Ruling to decide if write-ins will serve on Greene GOP committee
Officials from the Greene County Republican Party are requesting a court order to revoke the election certification for 33 write-in candidates in May’s primary election who they said lacked the votes necessary to be chosen as members of the Republican county committee.
Court of Common Pleas Judge Christopher Simms did not rule immediately on the request after a hearing Tuesday morning, saying he would spend the next several hours reviewing the statues and case law.
In their petition to the court, party officials Keith McClure and Clint Blaney said the 33 people had not received 10 or more write-in votes — a threshold based on the number of signatures required for a nomination petition for the committee seats.
They argued under state law, the write-in votes therefore constituted “irregular ballots,” and those people should not have been certified as winners by the election board.
McClure and Blaney’s motion asked the court to require the Greene County Elections Board to amend its certification of the May primary to reflect that the candidates did not get the required number of votes, and to “rescind and withdraw” any certificate of election for the candidates.
“To me, the vote total is the only evidentiary issue the court needs to resolve,” attorney John Headley, representing the county party, said during a hearing on the petition Tuesday.
Headley pointed to a 2018 ruling in which the state Court of Appeals upheld the Philadelphia County Democratic Party’s refusal to seat 11 write-in candidates on the committee.
Greene County agreed with the request to invalidate the ballots, but took a different route to the conclusion.
County Solicitor Eugene Grimm, who advised the elections office to count the votes, said the rules surrounding vote totals for primaries did not apply to the county committee races, as those were a final election for intra-party races.
Grimm said ultimately, the county parties have final say on whether a candidate is seated.
“I don’t like it personally, I think it’s undemocratic, but it’s the way our law is, and the way our system is,” he said.
Grimm invoked a 1978 case in which a judge affirmed Westmoreland County had properly certified a winner in a county committee race who won four of the five votes cast.
The county’s elections adviser, a longtime administrator in Westmoreland County’s elections office, had been familiar with the ruling, Grimm said.
The decision in the Westmoreland case was criticized in the court ruling cited by Headley, but had not been overturned.
Pennsylvania’s 67 counties have not settled on a uniform interpretation of the law, with some applying a 10-vote limit and others choosing one.
“Because it’s unsettled law, the County Board of Elections made a decision based on case law that I provided them,” Grimm said after the meeting. “They did not violate public trust or go against established procedure.”
Several of the write-in candidates had indicated to the county they did not wish to serve, Headley said.
Of the 33, the only one to show up at the hearing was Larry Yost of Dunkard Township, who argued he should be seated on the committee.

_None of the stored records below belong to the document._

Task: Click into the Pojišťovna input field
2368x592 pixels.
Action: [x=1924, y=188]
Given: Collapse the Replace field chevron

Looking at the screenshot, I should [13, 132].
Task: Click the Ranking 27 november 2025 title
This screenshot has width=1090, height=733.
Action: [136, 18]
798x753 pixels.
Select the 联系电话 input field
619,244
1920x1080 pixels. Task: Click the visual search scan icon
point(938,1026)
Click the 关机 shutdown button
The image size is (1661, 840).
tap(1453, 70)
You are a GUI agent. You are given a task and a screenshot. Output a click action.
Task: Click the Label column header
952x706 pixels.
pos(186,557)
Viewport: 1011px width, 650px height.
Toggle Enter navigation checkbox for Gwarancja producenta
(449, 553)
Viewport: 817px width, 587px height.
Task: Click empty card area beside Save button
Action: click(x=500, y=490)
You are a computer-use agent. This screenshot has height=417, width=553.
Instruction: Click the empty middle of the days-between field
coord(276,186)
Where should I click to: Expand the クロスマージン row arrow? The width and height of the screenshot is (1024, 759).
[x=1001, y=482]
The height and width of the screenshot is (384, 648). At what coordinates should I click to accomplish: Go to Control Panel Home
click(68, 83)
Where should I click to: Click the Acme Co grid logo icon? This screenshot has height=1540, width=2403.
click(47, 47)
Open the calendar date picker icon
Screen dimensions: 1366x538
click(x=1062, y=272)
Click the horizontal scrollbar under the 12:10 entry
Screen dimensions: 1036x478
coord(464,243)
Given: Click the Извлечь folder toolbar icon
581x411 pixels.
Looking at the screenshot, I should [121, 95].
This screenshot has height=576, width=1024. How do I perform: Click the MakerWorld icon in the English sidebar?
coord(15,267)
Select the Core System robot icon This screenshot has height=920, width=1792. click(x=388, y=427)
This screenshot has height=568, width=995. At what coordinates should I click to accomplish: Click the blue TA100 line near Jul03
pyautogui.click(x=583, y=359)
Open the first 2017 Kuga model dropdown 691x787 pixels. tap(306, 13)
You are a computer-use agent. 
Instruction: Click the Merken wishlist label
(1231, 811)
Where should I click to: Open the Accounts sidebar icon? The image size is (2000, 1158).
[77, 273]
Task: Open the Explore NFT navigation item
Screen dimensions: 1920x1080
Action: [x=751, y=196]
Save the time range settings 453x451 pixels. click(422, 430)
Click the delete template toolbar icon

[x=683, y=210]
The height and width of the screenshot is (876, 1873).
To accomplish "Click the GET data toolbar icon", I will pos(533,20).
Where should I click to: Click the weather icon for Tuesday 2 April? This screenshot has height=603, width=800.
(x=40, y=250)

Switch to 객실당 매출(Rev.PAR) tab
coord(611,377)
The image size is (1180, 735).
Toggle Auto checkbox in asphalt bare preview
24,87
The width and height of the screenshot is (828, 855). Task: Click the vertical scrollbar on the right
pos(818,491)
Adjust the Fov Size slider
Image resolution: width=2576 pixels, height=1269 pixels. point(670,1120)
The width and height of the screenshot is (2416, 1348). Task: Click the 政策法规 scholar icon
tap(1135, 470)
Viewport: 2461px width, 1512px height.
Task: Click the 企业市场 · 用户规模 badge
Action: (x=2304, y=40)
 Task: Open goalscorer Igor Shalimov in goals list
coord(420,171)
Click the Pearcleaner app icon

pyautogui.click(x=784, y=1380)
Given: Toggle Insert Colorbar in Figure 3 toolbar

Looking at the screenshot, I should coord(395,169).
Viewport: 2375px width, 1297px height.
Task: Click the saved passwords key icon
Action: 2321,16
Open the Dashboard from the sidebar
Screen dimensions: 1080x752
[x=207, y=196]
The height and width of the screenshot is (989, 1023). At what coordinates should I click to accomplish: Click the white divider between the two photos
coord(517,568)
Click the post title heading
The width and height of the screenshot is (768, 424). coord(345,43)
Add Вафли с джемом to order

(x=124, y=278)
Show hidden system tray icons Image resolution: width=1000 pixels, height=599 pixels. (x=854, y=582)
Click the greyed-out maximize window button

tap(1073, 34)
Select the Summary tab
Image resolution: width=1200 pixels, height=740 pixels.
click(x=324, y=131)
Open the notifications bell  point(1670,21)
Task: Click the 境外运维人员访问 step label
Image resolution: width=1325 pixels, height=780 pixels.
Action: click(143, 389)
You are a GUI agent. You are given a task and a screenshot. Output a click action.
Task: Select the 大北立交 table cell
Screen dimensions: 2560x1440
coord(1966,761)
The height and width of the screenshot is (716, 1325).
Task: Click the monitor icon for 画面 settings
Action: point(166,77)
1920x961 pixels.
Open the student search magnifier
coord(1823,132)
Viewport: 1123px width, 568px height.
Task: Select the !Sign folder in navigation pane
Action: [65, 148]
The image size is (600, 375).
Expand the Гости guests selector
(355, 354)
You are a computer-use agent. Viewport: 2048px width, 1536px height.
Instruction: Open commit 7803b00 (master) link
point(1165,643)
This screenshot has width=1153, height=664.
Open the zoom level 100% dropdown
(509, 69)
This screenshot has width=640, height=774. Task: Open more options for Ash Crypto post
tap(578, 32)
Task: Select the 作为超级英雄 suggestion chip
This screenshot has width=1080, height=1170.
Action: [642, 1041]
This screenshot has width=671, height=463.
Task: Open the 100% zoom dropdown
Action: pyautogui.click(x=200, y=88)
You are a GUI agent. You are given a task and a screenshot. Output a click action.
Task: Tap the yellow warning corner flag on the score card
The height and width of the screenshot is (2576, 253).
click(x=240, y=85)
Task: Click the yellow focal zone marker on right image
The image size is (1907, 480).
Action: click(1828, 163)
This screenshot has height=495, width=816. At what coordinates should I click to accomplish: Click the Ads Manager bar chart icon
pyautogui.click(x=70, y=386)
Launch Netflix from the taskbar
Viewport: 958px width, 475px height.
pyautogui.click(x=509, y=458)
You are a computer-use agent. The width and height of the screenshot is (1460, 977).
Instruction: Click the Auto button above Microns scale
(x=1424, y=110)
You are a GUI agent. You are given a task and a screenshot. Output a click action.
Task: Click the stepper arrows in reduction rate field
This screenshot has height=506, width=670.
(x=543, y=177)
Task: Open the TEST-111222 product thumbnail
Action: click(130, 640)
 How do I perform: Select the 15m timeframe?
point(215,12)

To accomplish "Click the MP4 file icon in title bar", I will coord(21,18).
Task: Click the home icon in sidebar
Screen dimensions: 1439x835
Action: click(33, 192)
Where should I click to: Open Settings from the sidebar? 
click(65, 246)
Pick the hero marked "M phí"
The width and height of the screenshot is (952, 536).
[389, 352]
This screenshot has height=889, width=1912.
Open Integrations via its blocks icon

“If the people voted for a write-in candidate … they should have the option to sit on the committee,” he said. “Especially when there’s no representation of the township.”
Yost also argued party officials had refused to seat him due to personal conflicts; Headley rebutted that, pointing to the blanket treatment of candidates who got below 10 votes.
Simms said any claims not dealing with the vote totals and law relating to those were beyond the scope of Tuesday’s hearing.
Yost did not comment after the hearing on whether he would pursue legal action if the election is rescinded.
While Headley and Grimm argued for the Yost matter to be resolved separately from the 32 write-ins who did not object, Simms said he would issue a general ruling covering all of them.
“You’re either duly elected or not duly elected under the law,” he said.